HEPATİT A VE WEİL HASTALIĞI UYARISI
Prof. Dr. Yalçın, bir ortada yaşayanlar ortasında kızamık, kızamıkçık, su çiçeği, kabakulak, bulaşıcı hastalıkların yayılmasının süratli gelişeceğini söyledi.
Temiz olmayan su kaynakları ve bu sularla yıkanmış besinlerin Hepatit A virüsünün yayılması için büyük risk oluşturduğunu vurgulayan Prof. Dr. Yalçın, ‘bataklık ateşi’ olarak bilinen weil hastalığına karşı ihtarda bulundu.
Paket su tüketilmesi gerektiğini vurgulayan Prof. Dr. Yalçın, “Vahşi hayvanlardan, fare üzere kemirici hayvanlardan Weil hastalığı görülebilir. Hastalık karaciğer, böbrek yetmezliğine neden olabilir. Beşerler dış ortamda bulunduğu için, dış ortamda yaşayan yabanî hayvanların olumsuzluklarından etkilenebilir. Antibiyotikle tedavi edilebiliyor.
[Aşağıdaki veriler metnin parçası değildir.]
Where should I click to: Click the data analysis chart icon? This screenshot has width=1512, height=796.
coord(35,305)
Bilhassa yağmur suyu ve su birikintilerine dikkat edilmeli ve paket su tüketilmeli.” diye konuştu.
WEİL HASTALIĞI NEDİR?
Weil hastalığı, domuz çobanı hastalığı, pirinç tarlası hastalığı, bataklık ateşi olarak da bilinen, leptospira cinsi bakterilerin oluşturduğu bir hastalık.
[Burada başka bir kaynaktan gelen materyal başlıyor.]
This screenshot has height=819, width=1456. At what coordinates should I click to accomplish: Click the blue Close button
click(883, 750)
Leptospiroz en çok yaz sonu, ilkbahar başında görülür. Leptospiroz, leptospira tipi bakterilerin neden olduğu Weil hastalığı, 5-10 gün içerisinde sarılık, böbrek yetmezliği, hemoraji, hipotansiyon ve komaya kadar giden bulgulara neden olmaktadır. En sık bulaşma yolu, mikrobun bulaşmış olduğu sularla temas sonucu derideki yaralardan, ağız, burun ve göz mukozalarından mikrobun alınmasıdır. Hastalık enfekte olmuş hayvanın idrarıyla kirlenmiş su yahut toprağa temas edilmesiyle bulaşabilmektedir. Hasta hayvanın idrarının bulaştığı yerde bakteri haftalarca, aylarca canlı kalabilir. Yabani ve evcil hayvanlar bu bakteriyi taşıyabilmektedir. Bu hayvanlar ortasında sığırlar, atlar, köpekler, kemirgenler ve yabani hayvanlar yer almaktadır.